The standard of “315 hours of education” as a stand-alone for addiction counselors is becoming obsolete. To speak of addiction counselor education in terms of “hours” today is outmoded. The national trend long ago began moving toward college degrees and professional licensure for addiction counselors, and such levels of education are measured in units, quarters and semesters, not in hours. The 315-hour “national” standard was set in the early 1980’s and seems to have appeared concurrently with the so-called “Birch and Davis Study,” (National Institute on Alcohol Abuse and Alcoholism - Development of Model Professional Standards for Counselor Credentialing, 198). The study was a preliminary attempt to identify addiction counselor competencies, and while it was a seminal study, it is still unclear how the study in any way suggests that 315 hours of education are sufficient to acquire the competencies it outlines. In any case, 30 years have passed since that study was done. Neither the internet nor cell phones existed in 1985, and in addition to those and other extraordinary technological advances, there have been significant changes in our understanding of addiction and its treatment. Here are just a few developments that have occurred in the field that have impacted the competencies addiction counselors must develop:

  • Research continues to improve our understanding of the neurological underpinnings of addiction as a chronic, relapsing disorder. Counselors/therapists must learn about the physiological effects of alcohol and other drugs as well as the properties of the medications used to treat addiction. And our knowledge base is constantly growing and changing—it is not static.
  • HIV and HEP C are now common issues faced by those who access treatment.
  • Addiction counselors must now learn about addiction and its relationship to other mental disorders, including the effects of a multitude of psychiatric medications and a host of cutting edge, nuanced, and sometimes controversial, evidence based treatment approaches.
  • Ethnic, Gender and Cultural Diversity Competence is now considered to be an essential part of the education required for counselors to perform their duties in ethical and competent ways. Treatment centers want counselors to be trained in the treatment of “specific populations” including, among others:

o Multiple cultural groups
o Women with children
o Adolescents
o LGBT (lesbian, gay, bisexual, transgender)
o Parolees

The concept of “tiers” or “career ladders” based on increasing levels of education serves as a perfect model for the evolution of our field into a recognized profession. But the tiers must be graduated in a way that makes advancing up the ladder both desirable and achievable, with career incentives in between. Recent legislative proposals do not offer tiers or a career ladder at all--they offer only two options at opposite extremes: either no degree with some “hours” of education, or a Master’s degree. Other states, Arizona for one, have real tiered systems with graduated levels ranging from the Associate degree to the Bachelor’s degree to the Master’s degree with appropriate changes in scope of practice at each degree level.

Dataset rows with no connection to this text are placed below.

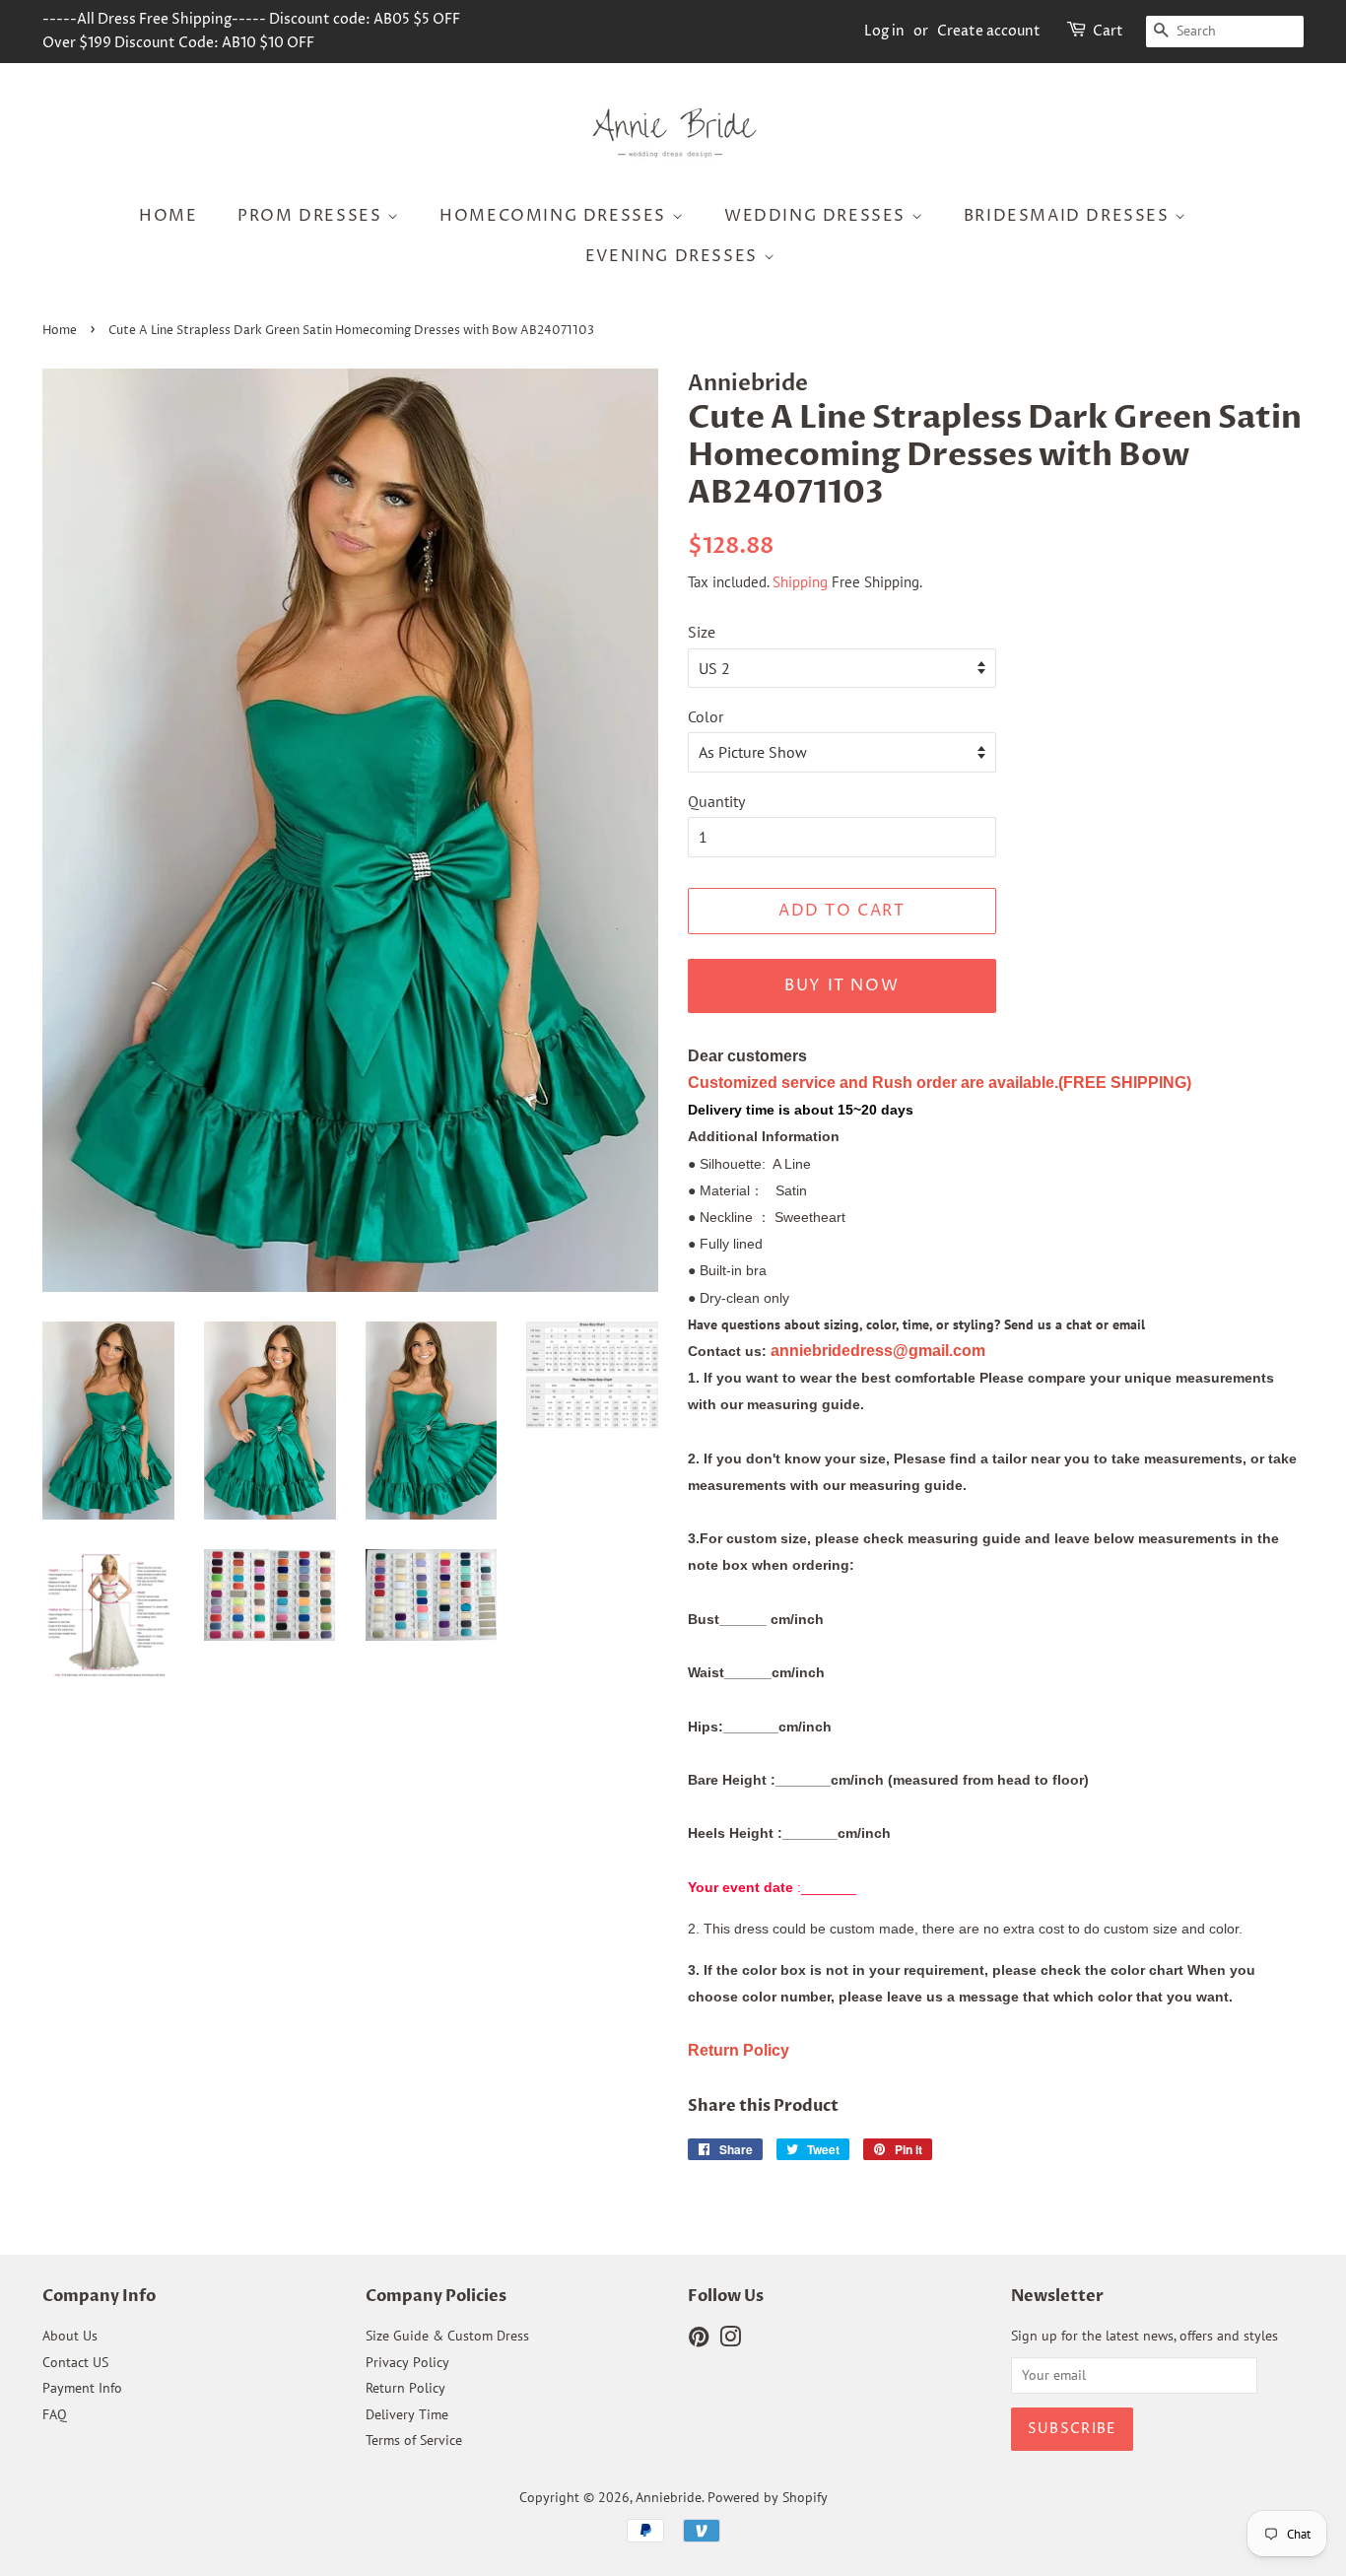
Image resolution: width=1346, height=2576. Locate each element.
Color (705, 716)
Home (168, 216)
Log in (884, 31)
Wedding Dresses (817, 216)
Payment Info (82, 2388)
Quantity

Finally, the Addiction Counseling Competencies: The Knowledge, Skills, and Attitudes of Professional PracticeTechnical Assistance Publication (TAP) Series 21 (1996 and 2006) provided us with an evidence based justification for increasing the low educational standards once thought to be adequate for training addiction counselors. While there will always be a need for peer “coaches” and sponsors and peer helpers in social model settings, sober living environments and community based prevention and aftercare, the changes in science and practice demand that we bring professional addiction counselor/therapist education up to par with that of other healthcare professionals by requiring college degrees that include a broad social science foundation, and significant work experience under the direction of qualified, educated and trained supervisors. The time has come for us to insist upon nothing less.